_SOURCE DATA_
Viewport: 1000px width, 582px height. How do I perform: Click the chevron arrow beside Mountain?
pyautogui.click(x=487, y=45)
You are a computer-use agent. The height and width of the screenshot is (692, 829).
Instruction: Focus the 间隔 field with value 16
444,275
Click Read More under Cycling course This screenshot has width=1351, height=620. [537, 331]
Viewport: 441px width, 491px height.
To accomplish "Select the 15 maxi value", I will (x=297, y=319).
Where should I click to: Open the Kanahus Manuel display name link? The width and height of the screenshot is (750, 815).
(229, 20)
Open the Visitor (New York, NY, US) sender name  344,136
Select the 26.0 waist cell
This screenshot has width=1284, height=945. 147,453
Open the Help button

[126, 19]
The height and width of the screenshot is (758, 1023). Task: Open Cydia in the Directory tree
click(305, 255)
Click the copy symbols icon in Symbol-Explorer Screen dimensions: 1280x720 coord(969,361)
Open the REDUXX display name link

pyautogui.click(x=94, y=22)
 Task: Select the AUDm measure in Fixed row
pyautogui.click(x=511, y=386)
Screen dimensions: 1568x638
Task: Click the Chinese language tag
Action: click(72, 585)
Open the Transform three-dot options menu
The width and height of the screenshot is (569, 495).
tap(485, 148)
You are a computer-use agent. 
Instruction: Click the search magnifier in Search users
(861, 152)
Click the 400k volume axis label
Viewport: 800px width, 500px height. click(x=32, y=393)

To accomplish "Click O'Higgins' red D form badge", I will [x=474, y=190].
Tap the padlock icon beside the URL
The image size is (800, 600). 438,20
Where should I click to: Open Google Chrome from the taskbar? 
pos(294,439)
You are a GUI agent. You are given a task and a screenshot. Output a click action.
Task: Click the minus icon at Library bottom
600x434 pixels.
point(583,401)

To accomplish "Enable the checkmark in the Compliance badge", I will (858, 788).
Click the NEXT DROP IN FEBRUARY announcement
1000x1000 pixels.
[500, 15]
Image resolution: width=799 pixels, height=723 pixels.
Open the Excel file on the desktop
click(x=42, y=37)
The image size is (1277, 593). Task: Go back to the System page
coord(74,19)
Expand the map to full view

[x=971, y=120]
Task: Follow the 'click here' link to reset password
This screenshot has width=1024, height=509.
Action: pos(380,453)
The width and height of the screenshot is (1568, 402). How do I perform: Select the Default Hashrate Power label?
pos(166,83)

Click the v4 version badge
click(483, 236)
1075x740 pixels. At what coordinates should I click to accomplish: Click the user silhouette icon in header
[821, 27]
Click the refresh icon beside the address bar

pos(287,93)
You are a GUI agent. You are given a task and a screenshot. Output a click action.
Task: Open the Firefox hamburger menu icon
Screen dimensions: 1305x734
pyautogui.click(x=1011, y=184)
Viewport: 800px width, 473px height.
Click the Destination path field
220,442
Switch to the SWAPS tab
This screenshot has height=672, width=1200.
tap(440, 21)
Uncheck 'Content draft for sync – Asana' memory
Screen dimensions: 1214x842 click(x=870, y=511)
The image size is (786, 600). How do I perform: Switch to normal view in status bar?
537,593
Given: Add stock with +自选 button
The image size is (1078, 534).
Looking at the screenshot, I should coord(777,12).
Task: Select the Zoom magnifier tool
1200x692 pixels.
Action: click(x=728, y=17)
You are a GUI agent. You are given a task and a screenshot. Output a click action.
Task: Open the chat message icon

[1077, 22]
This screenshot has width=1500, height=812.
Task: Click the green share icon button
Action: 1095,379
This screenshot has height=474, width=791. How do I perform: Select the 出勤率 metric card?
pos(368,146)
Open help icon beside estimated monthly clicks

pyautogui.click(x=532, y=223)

_WORK TO BE COMPLETED_
Scan the data above for the word "will" and report every line where it is found.

_OUTPUT FOR THIS TASK_
To accomplish "Select the 15 maxi value", I will (x=297, y=319).
To accomplish "Click O'Higgins' red D form badge", I will [x=474, y=190].
To accomplish "Enable the checkmark in the Compliance badge", I will (858, 788).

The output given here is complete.